父上に言われたのなら、私はそれを最大限行うだけだ。
家に保存してあった騎士団の構成や、仕事内容はきちんと目を通した。
まだ何をやればいいのかは分からないが……やれることから精一杯頑張ろう。
「其方は何が出来るのだ」
騎士団への移動中の馬車の中でようやく騎士団長が声をかけてきた。
その声色には好意も嫌悪も見えない。彼が何を思っているのかは分からないが自分のアピールポイントを素直に述べておく。
「火の魔術…回復魔法と肉体の活性化、それから火による攻撃魔法は学園基準で言えば魔術科を専攻できるくらいは取得しています。現在の学科は貴族科ですのである程度の事務作業は出来ると思われますが現場を知らないのでどこまで出来るかはわかりません」
「…そうか。ではしばらく事務官として勤め、衛生兵と魔道兵としての適性を見させてもらう。騎士として育成できぬなんて馬鹿げた教育はワシには出来ん、カレヴァンを着けるから必要なことはカレヴァンに聞け」
「わかりました。よろしくお願いしますカレヴァン卿」
「それから騎士団には平民も多い。貴族様らしい貴族の扱いは期待しないでもらおう。イブリンデの名を汚すような振る舞いをすれば速攻たたき出すのでそのつもりでいろ」
「わかりました。質問よろしいでしょうか」
「なんだ」
話は聞いてくれる、と。
それならば色々と上々だ。
「私の護衛として騎士団のレオール等を派遣して頂いておりますが彼の扱いはどうなるのでしょうか」
現在私はレオール含め数名の騎士に守って貰っている。
今も馬車の外には護衛が居るはずだ。騎士団で働く間は護衛をどうするのかははっきりさせねば。
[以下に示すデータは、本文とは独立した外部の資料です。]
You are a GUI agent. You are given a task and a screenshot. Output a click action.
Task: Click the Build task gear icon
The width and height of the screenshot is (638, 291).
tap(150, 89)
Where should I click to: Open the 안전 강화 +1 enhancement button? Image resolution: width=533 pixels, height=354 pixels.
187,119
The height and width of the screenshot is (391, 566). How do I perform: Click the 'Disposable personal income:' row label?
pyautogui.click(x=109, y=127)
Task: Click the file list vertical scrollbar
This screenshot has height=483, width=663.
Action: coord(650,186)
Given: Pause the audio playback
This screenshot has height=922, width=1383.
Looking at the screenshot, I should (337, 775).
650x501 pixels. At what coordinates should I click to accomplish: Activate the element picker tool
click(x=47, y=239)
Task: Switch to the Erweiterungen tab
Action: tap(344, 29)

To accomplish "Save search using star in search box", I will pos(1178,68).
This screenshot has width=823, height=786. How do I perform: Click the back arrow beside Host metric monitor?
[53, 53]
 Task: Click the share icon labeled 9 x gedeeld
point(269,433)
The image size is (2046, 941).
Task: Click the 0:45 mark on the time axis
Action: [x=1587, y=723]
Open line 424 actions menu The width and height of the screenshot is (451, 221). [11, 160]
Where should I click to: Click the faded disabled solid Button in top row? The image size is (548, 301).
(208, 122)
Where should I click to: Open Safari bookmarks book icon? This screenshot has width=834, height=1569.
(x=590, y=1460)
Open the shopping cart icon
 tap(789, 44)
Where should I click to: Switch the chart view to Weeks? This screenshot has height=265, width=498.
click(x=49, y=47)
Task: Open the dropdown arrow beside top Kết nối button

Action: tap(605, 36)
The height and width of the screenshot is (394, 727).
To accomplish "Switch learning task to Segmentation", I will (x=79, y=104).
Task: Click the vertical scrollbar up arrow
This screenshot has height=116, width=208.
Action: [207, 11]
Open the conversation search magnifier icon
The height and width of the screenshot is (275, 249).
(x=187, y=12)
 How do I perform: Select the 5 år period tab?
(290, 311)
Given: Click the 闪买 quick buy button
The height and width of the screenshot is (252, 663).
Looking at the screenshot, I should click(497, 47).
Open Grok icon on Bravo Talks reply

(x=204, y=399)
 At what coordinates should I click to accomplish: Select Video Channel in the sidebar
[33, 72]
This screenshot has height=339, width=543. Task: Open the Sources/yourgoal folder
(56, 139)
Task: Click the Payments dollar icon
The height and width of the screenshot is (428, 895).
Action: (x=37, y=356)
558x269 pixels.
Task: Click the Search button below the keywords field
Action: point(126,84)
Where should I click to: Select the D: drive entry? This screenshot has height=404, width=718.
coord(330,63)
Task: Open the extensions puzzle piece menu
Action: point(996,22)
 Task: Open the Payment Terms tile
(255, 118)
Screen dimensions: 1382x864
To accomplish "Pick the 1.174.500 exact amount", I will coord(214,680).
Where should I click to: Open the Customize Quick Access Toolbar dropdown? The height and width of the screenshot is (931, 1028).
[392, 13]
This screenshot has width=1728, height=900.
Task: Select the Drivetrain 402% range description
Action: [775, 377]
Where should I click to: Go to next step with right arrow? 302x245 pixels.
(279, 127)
思いもよらぬ質問であったのか騎士団長はふむ、と顎を触って考え込んだ。
「其方、自衛の心得は無いのだな?」
「出来ますが、相手に重症を負わせる可能性はあります。ある程度なら治せますが」
「どう思うカレヴァン」
「…団員を守るためにも護衛は必須かと思われます。特に女性騎士を」
自己紹介以降沈黙を守っていたカレヴァン卿はまっすぐ私の顔を見て言った。露骨なくらい真っ直ぐ、無表情で見て言った。
……うん、何となく言いたいことはわかる。
女性騎士に言い寄られて反撃したら目も当てられない、と私は思っていたのだけれど
どうやらカレヴァン卿は別の意図で女性を守らねばと思っていたそうだ。
「……なるほど。カレヴァンに加えて護衛までもつけたら目立つが……致し方ないな。其方は護衛もつけることを許可する」
「かしこまりました」
そして色々と不安を覚えながら到着した騎士団。
イブリンデ本邸に負けないくらい大きな要塞のここには現在3000を超える騎士がつとめている。
イブリンデ騎士団の総数は6000。これは我が国でも多い方で、領地の各地に1500、それから自衛能力が足りない小さな領地に1500程が常時出向……や、現地で勤務状態にある。
「とりあえずここから学ぶがいい。おい、コレを新しく配属させるから使ってやれ」
そう言って私が放り込まれたのは
死屍累々の『下級事務官室』だった。